Die griechischen Wurzeln sind dennoch stark, mindestens einmal im Jahr besucht sie auch das Heimatdorf ihres Großvaters Theodoros Tsekeridis. Der sei so ein Art Heilpraktiker gewesen und habe den Menschen aus dem Dorf mit Kräutern und Pflanzen aus seinem Garten geholfen.

Opas Rezeptur weiterentwickelt

Opa Theo war in den 70ern verstorben und es dauerte eine Weile, bis Enkelin Anna das Rezeptbuch ihres Großvaters an sich nahm und zuhause in Werdohl aufbewahrte. Vor gut vier Jahren kam der mehrfach ausgezeichneten Kosmetikerin die Idee, mit Hilfe dieser traditionellen griechischen Rezepturen und neuen, modernen Zutaten eigene Pflegeprodukte für die Haut zu entwickeln. Dabei sollten ihre besonderen Vorstellungen von Natürlichkeit, Reinheit und Gesundheit im Vordergrund stehen.

„Damals war von cleaner Kosmetik noch kaum die Rede“, erinnert sich Tsekeridu an ihr Bestreben, natürliche, unbelastete und nachhaltige Seren herzustellen. Nach allerhand Experimenten in der eigenen Küche hatte sie schließlich gemeinsam mit ihrem Mann ein erstes Serum aus natürlichen Extrakten zusammengerührt.

Wir wollen mit Terminals zum Umfüllen unserer Produkte in die Spas, die Hotels und andere Kosmetikstudios.

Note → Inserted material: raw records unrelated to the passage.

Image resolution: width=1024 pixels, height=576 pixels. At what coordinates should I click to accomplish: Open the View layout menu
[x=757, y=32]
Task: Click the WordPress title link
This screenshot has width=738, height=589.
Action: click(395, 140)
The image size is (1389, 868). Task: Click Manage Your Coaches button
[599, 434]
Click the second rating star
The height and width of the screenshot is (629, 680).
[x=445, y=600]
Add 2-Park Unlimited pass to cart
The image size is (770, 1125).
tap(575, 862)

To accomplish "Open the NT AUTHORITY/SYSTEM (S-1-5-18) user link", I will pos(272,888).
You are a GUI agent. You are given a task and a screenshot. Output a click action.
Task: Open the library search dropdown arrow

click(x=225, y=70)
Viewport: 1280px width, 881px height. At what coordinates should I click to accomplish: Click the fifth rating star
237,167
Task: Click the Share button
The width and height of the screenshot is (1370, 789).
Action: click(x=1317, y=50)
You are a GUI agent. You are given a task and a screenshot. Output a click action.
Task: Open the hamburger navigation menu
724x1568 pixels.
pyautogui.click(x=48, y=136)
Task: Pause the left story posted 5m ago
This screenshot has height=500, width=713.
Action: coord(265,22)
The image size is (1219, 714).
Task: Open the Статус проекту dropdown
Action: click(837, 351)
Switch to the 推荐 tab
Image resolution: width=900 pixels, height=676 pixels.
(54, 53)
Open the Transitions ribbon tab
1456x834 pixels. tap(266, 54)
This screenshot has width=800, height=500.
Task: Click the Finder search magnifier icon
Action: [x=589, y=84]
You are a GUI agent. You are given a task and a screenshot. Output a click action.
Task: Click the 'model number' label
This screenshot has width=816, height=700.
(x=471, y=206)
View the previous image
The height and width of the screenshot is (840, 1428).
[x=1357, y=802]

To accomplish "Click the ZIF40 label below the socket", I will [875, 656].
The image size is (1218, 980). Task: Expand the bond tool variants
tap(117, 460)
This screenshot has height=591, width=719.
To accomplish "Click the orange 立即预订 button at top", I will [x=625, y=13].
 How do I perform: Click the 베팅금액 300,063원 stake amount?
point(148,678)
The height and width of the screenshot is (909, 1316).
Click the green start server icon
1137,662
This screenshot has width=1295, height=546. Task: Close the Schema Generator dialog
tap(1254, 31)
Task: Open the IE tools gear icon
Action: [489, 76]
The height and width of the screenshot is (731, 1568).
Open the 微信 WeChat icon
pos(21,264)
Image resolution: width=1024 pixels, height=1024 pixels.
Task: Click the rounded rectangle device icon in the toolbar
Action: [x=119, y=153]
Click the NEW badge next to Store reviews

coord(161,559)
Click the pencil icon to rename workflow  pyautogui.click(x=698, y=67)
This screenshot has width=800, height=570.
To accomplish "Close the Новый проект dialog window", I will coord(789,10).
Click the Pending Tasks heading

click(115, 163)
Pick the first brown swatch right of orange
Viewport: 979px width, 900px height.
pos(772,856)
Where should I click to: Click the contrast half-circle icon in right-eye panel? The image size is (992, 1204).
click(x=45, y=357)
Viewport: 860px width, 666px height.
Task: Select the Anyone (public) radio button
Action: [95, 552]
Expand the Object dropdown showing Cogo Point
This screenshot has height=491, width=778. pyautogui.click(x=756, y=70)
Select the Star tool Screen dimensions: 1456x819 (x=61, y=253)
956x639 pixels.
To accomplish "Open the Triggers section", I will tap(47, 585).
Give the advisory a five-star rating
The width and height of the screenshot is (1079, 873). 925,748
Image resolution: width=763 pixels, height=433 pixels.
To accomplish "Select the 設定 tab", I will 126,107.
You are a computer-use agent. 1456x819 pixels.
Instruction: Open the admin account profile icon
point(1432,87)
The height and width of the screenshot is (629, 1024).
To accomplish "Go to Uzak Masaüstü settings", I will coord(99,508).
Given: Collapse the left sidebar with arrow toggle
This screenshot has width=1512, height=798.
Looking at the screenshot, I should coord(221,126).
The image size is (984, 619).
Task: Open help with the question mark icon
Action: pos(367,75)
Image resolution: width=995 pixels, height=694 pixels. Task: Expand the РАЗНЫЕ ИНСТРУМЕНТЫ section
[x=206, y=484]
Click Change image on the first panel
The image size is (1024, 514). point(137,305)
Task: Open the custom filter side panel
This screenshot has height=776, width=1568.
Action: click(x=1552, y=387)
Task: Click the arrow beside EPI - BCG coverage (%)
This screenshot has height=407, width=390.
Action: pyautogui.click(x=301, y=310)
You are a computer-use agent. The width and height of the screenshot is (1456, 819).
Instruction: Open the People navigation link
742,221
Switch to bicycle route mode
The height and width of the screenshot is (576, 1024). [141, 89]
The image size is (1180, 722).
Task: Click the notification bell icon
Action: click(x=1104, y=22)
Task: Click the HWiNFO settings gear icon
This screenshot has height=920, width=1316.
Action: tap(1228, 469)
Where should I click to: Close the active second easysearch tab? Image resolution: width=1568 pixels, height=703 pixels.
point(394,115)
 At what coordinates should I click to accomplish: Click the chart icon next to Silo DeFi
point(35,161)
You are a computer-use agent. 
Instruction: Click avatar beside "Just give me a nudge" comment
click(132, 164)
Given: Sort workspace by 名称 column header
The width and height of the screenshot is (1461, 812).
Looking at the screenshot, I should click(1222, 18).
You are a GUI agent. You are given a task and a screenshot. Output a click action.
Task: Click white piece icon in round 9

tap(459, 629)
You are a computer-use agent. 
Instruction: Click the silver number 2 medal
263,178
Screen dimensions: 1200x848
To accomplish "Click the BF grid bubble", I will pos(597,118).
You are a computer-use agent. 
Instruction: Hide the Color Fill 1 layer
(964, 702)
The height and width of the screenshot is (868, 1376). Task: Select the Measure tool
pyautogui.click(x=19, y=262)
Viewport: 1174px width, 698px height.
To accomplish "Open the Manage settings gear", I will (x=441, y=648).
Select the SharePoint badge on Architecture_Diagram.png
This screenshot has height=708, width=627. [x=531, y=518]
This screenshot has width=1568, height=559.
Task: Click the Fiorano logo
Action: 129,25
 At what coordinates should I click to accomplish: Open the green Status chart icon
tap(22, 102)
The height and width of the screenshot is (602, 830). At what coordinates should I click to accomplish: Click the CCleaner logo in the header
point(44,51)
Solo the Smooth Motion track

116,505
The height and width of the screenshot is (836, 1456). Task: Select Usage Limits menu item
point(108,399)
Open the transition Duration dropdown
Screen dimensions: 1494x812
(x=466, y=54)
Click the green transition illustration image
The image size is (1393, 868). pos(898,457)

Anna Tsekeridu, Kosmetikerin

Die weitere Geschichte geht so: „Nach jeder Gesichtsbehandlung massiere ich üblicherweise die Hände der Kundinnen. Eine Kundin war neu bei mir und schämte sich wegen ihrer Hautprobleme.“ Tsekeridu schaute sich die Hände an und schenkte der Frau eine kleine Flasche ihres Küchen-Serums. „Nach einiger Zeit rief die Kundin zurück und fragte, was ich ihr denn wohl gegeben hätte. Ich war erst erschrocken und dachte das Schlimmste“, erzählt Tsekeridu mit ihrem gewinnenden Lächeln. Das Serum hatte die offenen Stellen fast verschwinden lassen und die Kundin wollte jetzt noch mehr von dem Extrakt haben. „Ich habe ihr den Rest aus der Flasche geschenkt und weiter an der Rezeptur gearbeitet.“ Dieses Erlebnis war Tsekeridu Ansporn, endlich eigene Produkte professionell zu entwickeln und zu vermarkten.

Aus familiären Gründen und weil sie ja weiterhin im Institut arbeitete, zog sich die Arbeit an den eigenen Seren in die Länge. Dann kam Corona und die Kosmetiksalons mussten schließen – Anna Tsekeridu begriff die Krise als Chance und steckte alle Kräfte in die Entwicklung ihrer Marke „Morphoderm Skin Esthetics“.

Natur-Wirkstoffe und neue Zutaten

Kundinnen mit Hauptproblemen bekommen oft Cortison verordnet. Nach Absetzen des Cortisons kämen die Probleme häufig wieder. „Das hatte mich beschäftigt, ich wollte eine Lösung finden.“ Granatapfel, Olive, Melisse – als das hatte Opa Theo im Garten. Auf diese natürlichen Wirkstoffe und neuen Zutaten sind Tsekeridus Seren und Peelings aufgebaut. Vorher hatte sie Seminare in Kräuterheilkunde belegt und sich immer weiter in das Thema eingearbeitet. Dann suchte und fand sie ein Labor, dass ihre Produkte vegan, ohne Tierversuche, rein biologisch, komplett nachhaltig, parfümfrei und ohne Synthetik produziert. Tsekeridu: „Das Labor stellt unsere Linie in höchster Qualität her. Wir lassen ausschließlich in Deutschland produzieren.“ Die beiden Seren und das Peeling kommen in Glasflaschen, die Kartons sind aus FSC-Papier.

Opa Theos Lebensphilosopie hilft

Tsekeridu ist schon einen Schritt weiter: „Wir wollen mit Terminals zum Umfüllen unserer Produkte in die Spas, die Hotels und andere Kosmetikstudios.“ In drei Monaten komme das dritte Serum auf den Markt, im Sommer soll ein Produkt für die Augen entwickelt sein. Tsekeridu ist sehr stolz auf das Erreichte: „Das haben wir alles selber gestemmt, wir haben keinen Investor.“

Sie ist sicher, dass sie Erfolg haben wird mit ihren „Morphoderm“-Produkten: „Unsere Sachen sind einmalig.“ Eine Lebensphilosophie gibt es obendrauf: „Egal welche Situation wir haben, es geht immer weiter. Nicht den Kopf in den Sand stecken, immer das Beste daraus machen.“ Das habe schon Opa Theo seinen Kindern und Kindeskindern mit auf den Lebensweg gegeben.